Equally important is the strengthening of the development of localized life cycle databases. Particularly in some countries, especially developing ones, where there is a lack of relevant life cycle data [28], we have to rely on data from other countries or use globally coordinated electricity and heat factors [100]. However, greenhouse gas emissions reduction is a global challenge, and to more accurately guide emission reduction actions, reliance on local data from each country is necessary [101,102]. Therefore, countries should strengthen the construction of localized life cycle databases. This includes collecting and organizing data on domestic production, consumption, and waste disposal stages, and establishing country-specific emission factor data. Through localized data, we can more accurately assess and quantify the environmental impacts of different industries and activities, providing the scientific basis for the formulation of targeted emission reduction policies and measures.

5. Conclusions

The focus of this study is to establish the flow of PET plastic throughout the supply chains of various countries using material flow methods and to calculate emissions at various stages of the life cycle using Life Cycle Assessment methods. This aims to provide scientific evidence for improving PET resource utilization efficiency, reducing plastic waste, and mitigating greenhouse gas emissions. This study found that as of 2020, global production of primary PET resin reached 7297.7 kt, with only 23% recycled into recycled materials, 35% incinerated, and the remaining 44% landfilled or lost to the environment. From a national perspective, the production, manufacturing, consumption, and disposal of global PET plastic are mainly concentrated in China, India, the United States, and Europe. These findings provide important data support for the development and management of the global PET plastic industry, assisting countries in formulating more precise policies and measures to promote the industry towards a more sustainable direction. Despite improvements in resource efficiency in various circular economy scenarios, the VMC indicator shows an upward trend as long as demand continues to grow, regardless of the level of circularity in each country. This underscores the importance of controlling demand. In addition to implementing measures such as increasing recycling, reducing the volume of plastic at the source is also crucial.

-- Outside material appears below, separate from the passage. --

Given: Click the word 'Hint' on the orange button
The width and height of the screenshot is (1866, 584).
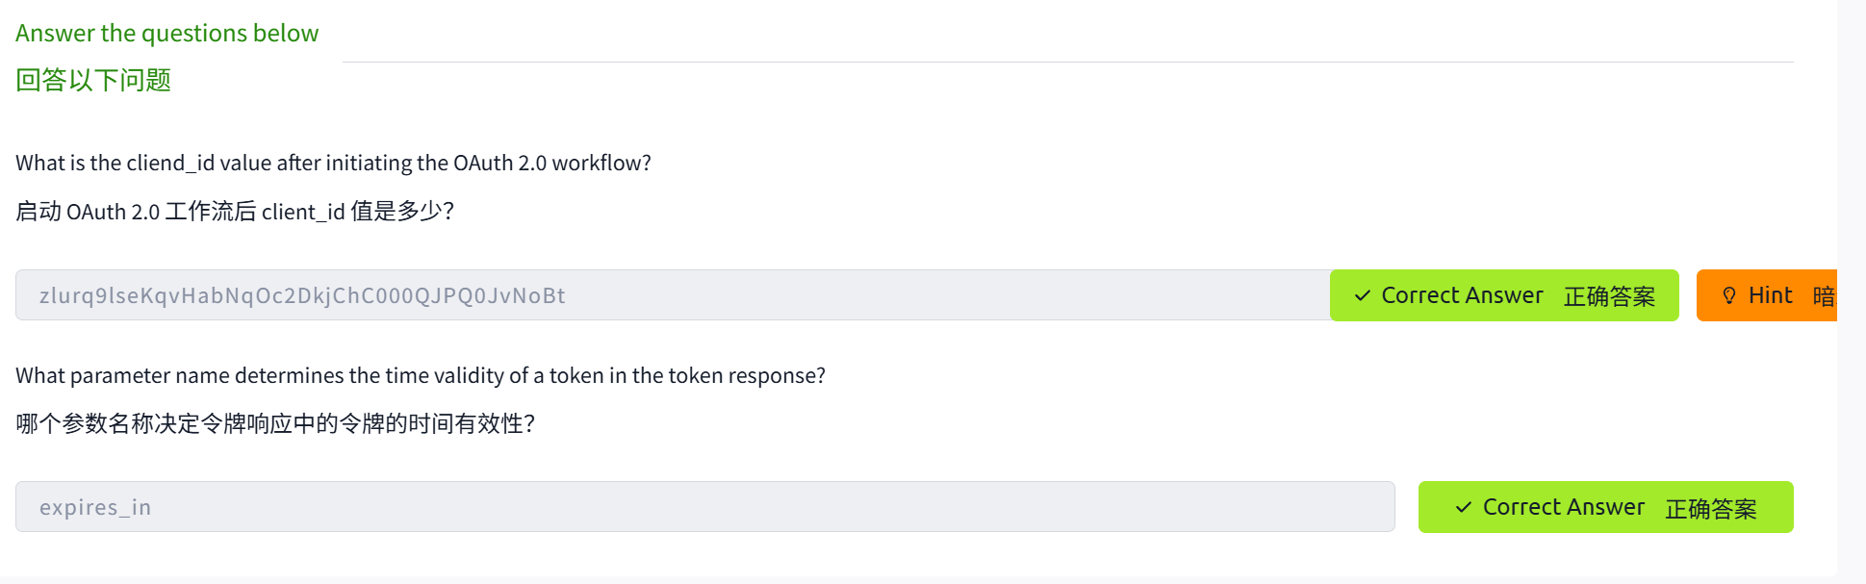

Therefore, when formulating circular economy policies, countries should consider this comprehensively and take corresponding measures to control and manage demand, in order to achieve sustainable resource utilization and circular economy development goals.
The total life cycle emissions of global PET plastics amount to 534.6 Mt of CO2 equivalent, with PET resin production accounting for 46.1% of that amount, product manufacturing for 44.7%, and disposal phase for 9.2%. It is clear that the focus of emission control should be concentrated on PET resin production. From the perspective of individual countries, China and India rank among the top three in production, manufacturing, and disposal phases, collectively contributing to over 80% of the overall emissions. Therefore, prioritizing management and emission reduction measures in these countries will effectively control and reduce carbon emissions in the global PET plastic supply chain. However, analysis of carbon emission transfers resulting from the PET plastic trade indicates that the carbon emissions generated by the PET industry trade account for less than 5% of the total carbon emissions, indicating a relatively minor impact on overall emissions. This conclusion suggests that the influence of the global PET plastic trade on carbon emissions is relatively limited, providing important insights for future emission reduction policy formulation. Through comprehensive comparative analysis of greenhouse gas changes in various countries under 13 circular economy scenarios, several important conclusions have been drawn. Even with advanced end-of-life treatment technologies, in high circularity scenarios, emissions of greenhouse gases in each country may increase if demand is not restricted. However, under restricted demand conditions, most countries have achieved significant emission reductions. The emission reduction effects of most countries exceed 20%, with Europe even achieving up to a 40% reduction in emissions. Therefore, policymakers and stakeholders in the future should emphasize the importance of restricting consumer demand and actively take measures to achieve significant reductions in global greenhouse gas emissions, promoting the world towards a more sustainable development direction.

Supplementary Materials

The following supporting information can be downloaded at: https://www.mdpi.com/article/10.3390/su16103926/s1, Table S1: The ISO country ID and abbreviation of country names; Table S2.1: PET resin production by country; Table S2.2: Manufacturing proportion of PET products by country; Table S2.3: Growth rate of PET product demand by country; Table S2.4: Collection rates of PET products by country; Table S2.5: Recycling efficiency by country; Table S2.6: Incineration and landfill rates; Table S2.7: Incineration efficiency; Table S2.8: PET commodity codes and contents; Table S2.9: Plastic waste content; Table S3.1: Change of collection rate in 2020–2030; Table S3.2: Change of sorting rate in 2020–2030; Table S3.3: Change of recycling efficiency in 2020–2030; Table S3.4: Change of incineration and landfalling rate in 2020–2030; Table S4: Sources of lifecycle data; Table S5: Sensitivity and uncertainty analysis; Section S6: Results by country; Section S6.1 Results for MFA; Section S6.2 Results for LCA. References. [11,19,21,30,43,45,70,72,73,75,103,104,105,106,107,108,109,110,111,112,113,114,115,116,117,118,119,120,121,122,123,124,125,126,127,128,129,130,131,132,133,134,135,136,137,138,139,140,141,142,143,144,145,146,147,148,149,150,151,152,153,154,155,156,157,158,159,160,161,162,163,164,165,166,167,168,169,170,171] are cited in Supplementary Materials.

Author Contributions

Conceptualization, C.D. and Z.W.; methodology, C.D.; software, Z.W.; validation, B.Z. and Z.W.; data curation, X.Y.; writing—original draft preparation, C.D.; writing—review and editing, Z.W.; visualization, C.D. and Z.W. All authors have read and agreed to the published version of the manuscript.

Funding

This research received no external funding.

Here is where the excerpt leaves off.